Prompt → Copy out every line of the data below verbatim, changing nothing.

**** Dataset extract ****

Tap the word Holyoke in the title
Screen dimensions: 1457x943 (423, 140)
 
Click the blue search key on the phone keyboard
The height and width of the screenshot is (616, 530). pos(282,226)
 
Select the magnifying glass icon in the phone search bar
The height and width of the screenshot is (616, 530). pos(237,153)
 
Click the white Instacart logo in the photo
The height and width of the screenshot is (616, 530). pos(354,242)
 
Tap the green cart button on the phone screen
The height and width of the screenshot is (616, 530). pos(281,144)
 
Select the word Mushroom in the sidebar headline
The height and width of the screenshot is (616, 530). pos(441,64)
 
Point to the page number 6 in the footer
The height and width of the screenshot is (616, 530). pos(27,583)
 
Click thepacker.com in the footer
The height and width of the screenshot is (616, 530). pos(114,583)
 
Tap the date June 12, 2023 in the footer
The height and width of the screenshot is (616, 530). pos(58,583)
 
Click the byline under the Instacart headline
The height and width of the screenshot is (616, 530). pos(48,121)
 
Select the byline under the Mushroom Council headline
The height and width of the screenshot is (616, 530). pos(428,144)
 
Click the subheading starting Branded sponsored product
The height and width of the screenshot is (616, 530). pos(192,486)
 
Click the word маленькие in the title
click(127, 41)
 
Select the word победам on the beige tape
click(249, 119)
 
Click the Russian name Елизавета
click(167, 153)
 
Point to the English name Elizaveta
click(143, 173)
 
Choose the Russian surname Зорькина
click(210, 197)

****

Exercise response →
Tap the word Holyoke in the title
Screen dimensions: 1457x943 (423, 140)
 
Click the blue search key on the phone keyboard
The height and width of the screenshot is (616, 530). pos(282,226)
 
Select the magnifying glass icon in the phone search bar
The height and width of the screenshot is (616, 530). pos(237,153)
 
Click the white Instacart logo in the photo
The height and width of the screenshot is (616, 530). pos(354,242)
 
Tap the green cart button on the phone screen
The height and width of the screenshot is (616, 530). pos(281,144)
 
Select the word Mushroom in the sidebar headline
The height and width of the screenshot is (616, 530). pos(441,64)
 
Point to the page number 6 in the footer
The height and width of the screenshot is (616, 530). pos(27,583)
 
Click thepacker.com in the footer
The height and width of the screenshot is (616, 530). pos(114,583)
 
Tap the date June 12, 2023 in the footer
The height and width of the screenshot is (616, 530). pos(58,583)
 
Click the byline under the Instacart headline
The height and width of the screenshot is (616, 530). pos(48,121)
 
Select the byline under the Mushroom Council headline
The height and width of the screenshot is (616, 530). pos(428,144)
 
Click the subheading starting Branded sponsored product
The height and width of the screenshot is (616, 530). pos(192,486)
 
Click the word маленькие in the title
click(127, 41)
 
Select the word победам on the beige tape
click(249, 119)
 
Click the Russian name Елизавета
click(167, 153)
 
Point to the English name Elizaveta
click(143, 173)
 
Choose the Russian surname Зорькина
click(210, 197)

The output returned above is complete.